Information provided »
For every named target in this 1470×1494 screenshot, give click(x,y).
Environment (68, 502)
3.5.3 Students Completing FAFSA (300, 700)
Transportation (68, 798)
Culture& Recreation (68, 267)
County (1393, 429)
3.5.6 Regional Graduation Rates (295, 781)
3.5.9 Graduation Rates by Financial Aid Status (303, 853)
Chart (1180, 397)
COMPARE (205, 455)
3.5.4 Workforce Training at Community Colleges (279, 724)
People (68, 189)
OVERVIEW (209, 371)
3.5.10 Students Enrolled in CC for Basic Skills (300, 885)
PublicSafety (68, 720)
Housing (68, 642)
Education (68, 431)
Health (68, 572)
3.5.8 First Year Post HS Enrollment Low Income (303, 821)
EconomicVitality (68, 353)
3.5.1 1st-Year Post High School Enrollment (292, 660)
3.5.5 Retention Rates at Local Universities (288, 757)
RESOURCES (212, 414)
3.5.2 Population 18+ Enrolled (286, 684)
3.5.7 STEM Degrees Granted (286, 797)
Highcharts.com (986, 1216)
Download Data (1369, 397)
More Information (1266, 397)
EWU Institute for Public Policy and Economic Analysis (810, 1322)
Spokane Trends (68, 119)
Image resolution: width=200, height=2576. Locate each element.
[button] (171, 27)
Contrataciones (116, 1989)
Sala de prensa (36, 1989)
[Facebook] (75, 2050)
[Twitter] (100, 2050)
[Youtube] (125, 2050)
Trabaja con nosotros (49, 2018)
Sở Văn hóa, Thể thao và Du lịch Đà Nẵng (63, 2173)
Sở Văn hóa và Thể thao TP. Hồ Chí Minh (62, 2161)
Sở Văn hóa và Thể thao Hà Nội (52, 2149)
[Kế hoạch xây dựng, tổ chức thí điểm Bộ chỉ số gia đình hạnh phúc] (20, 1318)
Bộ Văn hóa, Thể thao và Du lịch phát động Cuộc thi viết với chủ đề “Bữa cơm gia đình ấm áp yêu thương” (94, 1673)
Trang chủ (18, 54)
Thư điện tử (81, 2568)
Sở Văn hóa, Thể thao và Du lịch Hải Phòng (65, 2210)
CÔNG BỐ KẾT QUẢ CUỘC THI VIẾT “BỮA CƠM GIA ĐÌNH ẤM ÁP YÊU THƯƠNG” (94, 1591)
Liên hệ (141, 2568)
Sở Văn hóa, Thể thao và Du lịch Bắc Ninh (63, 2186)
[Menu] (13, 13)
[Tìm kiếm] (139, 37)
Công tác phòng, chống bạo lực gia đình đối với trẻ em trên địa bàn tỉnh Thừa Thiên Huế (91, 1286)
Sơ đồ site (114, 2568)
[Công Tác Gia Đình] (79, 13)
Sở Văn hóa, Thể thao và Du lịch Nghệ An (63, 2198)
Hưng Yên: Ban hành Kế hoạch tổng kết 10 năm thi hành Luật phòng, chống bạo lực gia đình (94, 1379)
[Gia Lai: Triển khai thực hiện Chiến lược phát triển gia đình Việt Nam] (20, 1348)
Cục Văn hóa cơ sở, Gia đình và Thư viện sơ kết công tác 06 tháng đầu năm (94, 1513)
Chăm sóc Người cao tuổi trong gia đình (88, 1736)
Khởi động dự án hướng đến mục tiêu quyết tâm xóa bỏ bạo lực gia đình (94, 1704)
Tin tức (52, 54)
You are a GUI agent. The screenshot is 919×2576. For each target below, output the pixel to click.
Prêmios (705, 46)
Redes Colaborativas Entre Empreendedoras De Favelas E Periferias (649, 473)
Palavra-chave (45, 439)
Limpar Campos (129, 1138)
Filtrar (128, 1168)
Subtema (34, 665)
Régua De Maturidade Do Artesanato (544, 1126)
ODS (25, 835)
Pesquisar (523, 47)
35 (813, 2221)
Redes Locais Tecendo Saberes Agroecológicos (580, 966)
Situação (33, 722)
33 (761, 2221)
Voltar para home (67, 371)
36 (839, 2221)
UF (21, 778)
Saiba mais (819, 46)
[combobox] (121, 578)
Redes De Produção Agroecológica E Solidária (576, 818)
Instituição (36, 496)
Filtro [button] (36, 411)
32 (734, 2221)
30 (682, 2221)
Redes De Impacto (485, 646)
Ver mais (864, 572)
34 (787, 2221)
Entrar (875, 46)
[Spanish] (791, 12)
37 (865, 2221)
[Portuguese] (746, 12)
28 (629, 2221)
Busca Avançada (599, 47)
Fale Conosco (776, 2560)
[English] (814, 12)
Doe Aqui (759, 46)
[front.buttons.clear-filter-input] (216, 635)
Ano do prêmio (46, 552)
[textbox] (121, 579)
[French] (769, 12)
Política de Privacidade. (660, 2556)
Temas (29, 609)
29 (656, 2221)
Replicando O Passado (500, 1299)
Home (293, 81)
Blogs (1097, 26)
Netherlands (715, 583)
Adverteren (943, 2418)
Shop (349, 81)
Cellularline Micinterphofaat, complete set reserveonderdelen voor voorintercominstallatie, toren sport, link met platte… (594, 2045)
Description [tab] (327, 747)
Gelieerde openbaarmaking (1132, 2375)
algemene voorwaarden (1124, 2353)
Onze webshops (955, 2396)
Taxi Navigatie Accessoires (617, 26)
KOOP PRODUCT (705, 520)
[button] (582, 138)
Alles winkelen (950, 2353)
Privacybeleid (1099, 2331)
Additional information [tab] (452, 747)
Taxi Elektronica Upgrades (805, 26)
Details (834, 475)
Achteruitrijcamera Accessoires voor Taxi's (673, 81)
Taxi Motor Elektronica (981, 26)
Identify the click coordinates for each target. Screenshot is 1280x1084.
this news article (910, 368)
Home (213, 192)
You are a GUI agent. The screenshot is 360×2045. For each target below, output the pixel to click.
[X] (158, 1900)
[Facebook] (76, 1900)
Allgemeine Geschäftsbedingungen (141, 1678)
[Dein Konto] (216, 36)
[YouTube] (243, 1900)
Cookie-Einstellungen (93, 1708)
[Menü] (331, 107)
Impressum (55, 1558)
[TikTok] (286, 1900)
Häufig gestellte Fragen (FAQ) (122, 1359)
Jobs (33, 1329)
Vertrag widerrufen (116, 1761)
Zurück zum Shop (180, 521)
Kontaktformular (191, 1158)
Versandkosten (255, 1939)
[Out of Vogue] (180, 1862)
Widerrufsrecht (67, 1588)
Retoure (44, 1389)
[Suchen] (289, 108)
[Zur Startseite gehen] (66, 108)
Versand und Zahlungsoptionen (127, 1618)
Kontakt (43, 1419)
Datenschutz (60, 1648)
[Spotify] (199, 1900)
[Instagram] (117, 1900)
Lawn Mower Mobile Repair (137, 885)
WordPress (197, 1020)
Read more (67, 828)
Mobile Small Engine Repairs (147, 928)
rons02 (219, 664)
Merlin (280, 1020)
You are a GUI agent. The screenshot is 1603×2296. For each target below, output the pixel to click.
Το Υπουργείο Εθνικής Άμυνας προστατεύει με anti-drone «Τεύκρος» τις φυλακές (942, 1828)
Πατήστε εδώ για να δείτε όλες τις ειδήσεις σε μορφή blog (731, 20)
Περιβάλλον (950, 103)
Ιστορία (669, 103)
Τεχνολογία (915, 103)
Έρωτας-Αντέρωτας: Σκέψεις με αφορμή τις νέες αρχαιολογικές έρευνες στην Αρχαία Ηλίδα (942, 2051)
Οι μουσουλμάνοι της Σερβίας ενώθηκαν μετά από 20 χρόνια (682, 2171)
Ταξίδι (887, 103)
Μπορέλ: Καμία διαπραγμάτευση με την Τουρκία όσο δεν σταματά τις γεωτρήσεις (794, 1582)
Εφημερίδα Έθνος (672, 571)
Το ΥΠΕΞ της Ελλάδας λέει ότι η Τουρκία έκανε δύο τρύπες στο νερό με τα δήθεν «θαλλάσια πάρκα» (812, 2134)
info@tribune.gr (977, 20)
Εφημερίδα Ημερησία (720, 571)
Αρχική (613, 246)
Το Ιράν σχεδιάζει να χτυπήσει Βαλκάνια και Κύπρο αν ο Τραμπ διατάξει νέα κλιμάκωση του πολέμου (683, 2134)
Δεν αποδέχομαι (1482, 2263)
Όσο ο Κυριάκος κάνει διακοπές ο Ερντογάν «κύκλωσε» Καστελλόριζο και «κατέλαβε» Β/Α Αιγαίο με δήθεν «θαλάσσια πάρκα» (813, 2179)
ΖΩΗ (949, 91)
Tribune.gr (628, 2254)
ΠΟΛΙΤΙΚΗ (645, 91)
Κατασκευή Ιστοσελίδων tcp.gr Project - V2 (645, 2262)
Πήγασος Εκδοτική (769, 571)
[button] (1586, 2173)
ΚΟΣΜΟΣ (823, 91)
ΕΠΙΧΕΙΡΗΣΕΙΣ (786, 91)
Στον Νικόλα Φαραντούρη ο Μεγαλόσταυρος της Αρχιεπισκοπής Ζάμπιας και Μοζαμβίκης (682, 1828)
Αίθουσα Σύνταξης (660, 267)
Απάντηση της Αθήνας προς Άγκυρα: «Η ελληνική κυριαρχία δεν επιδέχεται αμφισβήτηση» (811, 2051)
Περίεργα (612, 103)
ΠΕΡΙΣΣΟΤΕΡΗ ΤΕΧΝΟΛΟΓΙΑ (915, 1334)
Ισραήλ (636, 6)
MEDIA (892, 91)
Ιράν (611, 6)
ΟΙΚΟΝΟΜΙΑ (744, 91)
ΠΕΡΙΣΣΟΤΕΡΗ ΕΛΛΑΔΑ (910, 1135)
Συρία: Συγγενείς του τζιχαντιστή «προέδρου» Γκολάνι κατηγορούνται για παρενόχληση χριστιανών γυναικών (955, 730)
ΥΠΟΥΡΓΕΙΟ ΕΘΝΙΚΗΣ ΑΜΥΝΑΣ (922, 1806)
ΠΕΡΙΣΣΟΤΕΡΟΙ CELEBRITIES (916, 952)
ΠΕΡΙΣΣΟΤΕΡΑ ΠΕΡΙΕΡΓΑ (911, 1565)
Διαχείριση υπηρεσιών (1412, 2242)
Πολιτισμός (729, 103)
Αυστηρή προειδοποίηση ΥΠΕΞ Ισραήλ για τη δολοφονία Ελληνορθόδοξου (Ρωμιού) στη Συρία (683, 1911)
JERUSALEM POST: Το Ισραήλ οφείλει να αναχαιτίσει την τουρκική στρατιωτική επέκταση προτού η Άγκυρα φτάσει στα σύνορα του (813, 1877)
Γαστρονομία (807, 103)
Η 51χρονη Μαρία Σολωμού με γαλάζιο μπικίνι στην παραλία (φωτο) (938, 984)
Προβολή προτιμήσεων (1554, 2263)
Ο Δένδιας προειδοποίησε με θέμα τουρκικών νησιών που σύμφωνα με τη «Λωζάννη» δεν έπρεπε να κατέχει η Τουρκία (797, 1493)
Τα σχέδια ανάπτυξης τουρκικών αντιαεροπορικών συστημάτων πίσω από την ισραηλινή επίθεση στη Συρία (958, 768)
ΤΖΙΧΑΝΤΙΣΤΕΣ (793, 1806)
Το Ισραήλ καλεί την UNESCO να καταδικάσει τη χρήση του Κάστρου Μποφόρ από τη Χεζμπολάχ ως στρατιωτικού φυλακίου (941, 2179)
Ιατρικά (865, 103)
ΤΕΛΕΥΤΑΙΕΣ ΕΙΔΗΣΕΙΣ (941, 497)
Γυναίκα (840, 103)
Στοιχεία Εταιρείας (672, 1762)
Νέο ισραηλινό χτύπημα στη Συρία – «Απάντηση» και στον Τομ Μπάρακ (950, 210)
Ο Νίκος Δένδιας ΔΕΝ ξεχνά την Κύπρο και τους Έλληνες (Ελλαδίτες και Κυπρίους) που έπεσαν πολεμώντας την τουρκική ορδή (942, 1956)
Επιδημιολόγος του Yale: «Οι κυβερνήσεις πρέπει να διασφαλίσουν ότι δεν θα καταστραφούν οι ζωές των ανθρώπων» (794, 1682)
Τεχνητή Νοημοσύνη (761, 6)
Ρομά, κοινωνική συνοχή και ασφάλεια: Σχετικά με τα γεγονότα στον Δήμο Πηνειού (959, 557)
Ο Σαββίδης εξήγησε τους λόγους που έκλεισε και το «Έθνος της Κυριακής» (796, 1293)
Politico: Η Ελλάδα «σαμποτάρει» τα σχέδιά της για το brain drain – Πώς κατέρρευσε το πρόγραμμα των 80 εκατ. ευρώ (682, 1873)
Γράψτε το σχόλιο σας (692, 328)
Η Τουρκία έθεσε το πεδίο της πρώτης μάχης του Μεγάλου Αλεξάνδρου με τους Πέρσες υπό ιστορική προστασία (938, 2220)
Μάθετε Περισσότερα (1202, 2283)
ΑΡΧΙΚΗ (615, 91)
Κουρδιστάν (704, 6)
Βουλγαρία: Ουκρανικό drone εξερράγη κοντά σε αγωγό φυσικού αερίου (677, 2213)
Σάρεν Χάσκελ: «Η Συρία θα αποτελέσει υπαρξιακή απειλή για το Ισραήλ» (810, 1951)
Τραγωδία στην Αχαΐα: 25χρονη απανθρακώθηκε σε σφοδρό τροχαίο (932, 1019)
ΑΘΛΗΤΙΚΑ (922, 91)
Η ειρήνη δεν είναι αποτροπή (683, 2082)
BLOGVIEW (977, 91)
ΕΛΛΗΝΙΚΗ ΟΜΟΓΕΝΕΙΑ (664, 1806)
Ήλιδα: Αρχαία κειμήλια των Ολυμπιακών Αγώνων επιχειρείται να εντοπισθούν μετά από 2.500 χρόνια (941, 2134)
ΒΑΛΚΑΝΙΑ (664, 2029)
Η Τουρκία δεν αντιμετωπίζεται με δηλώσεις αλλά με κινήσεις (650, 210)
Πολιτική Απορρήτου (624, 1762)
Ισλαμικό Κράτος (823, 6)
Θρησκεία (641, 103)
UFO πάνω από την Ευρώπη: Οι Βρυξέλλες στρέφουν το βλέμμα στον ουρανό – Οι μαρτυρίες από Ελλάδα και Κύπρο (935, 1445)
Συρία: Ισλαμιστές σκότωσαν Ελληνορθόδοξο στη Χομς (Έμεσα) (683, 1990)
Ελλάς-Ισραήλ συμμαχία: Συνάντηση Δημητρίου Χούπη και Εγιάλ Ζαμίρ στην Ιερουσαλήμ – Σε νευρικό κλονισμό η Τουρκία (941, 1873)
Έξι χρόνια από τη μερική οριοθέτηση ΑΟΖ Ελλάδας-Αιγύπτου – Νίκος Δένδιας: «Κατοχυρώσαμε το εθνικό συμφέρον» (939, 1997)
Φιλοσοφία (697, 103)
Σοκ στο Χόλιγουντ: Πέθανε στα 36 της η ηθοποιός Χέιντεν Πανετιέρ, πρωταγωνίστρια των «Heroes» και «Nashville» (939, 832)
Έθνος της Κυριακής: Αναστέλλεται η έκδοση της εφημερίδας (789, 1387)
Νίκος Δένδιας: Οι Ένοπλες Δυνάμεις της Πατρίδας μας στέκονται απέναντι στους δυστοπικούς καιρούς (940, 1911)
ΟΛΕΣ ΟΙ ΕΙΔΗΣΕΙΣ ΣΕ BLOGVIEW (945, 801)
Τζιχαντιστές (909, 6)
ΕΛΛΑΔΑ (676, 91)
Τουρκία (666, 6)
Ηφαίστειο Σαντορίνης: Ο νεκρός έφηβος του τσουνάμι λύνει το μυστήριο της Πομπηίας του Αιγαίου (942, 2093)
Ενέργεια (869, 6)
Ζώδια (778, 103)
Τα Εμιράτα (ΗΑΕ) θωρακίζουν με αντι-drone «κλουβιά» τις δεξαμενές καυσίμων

About this task »
For this exercise, output exactly the lines above from the line with "3.5.4 Workforce Training" to the line with "Sở Văn hóa và Thể thao Hà Nội (52, 2149)", counting both, and leave out the rest.

Solution to this task »
3.5.4 Workforce Training at Community Colleges (279, 724)
People (68, 189)
OVERVIEW (209, 371)
3.5.10 Students Enrolled in CC for Basic Skills (300, 885)
PublicSafety (68, 720)
Housing (68, 642)
Education (68, 431)
Health (68, 572)
3.5.8 First Year Post HS Enrollment Low Income (303, 821)
EconomicVitality (68, 353)
3.5.1 1st-Year Post High School Enrollment (292, 660)
3.5.5 Retention Rates at Local Universities (288, 757)
RESOURCES (212, 414)
3.5.2 Population 18+ Enrolled (286, 684)
3.5.7 STEM Degrees Granted (286, 797)
Highcharts.com (986, 1216)
Download Data (1369, 397)
More Information (1266, 397)
EWU Institute for Public Policy and Economic Analysis (810, 1322)
Spokane Trends (68, 119)
Image resolution: width=200, height=2576. Locate each element.
[button] (171, 27)
Contrataciones (116, 1989)
Sala de prensa (36, 1989)
[Facebook] (75, 2050)
[Twitter] (100, 2050)
[Youtube] (125, 2050)
Trabaja con nosotros (49, 2018)
Sở Văn hóa, Thể thao và Du lịch Đà Nẵng (63, 2173)
Sở Văn hóa và Thể thao TP. Hồ Chí Minh (62, 2161)
Sở Văn hóa và Thể thao Hà Nội (52, 2149)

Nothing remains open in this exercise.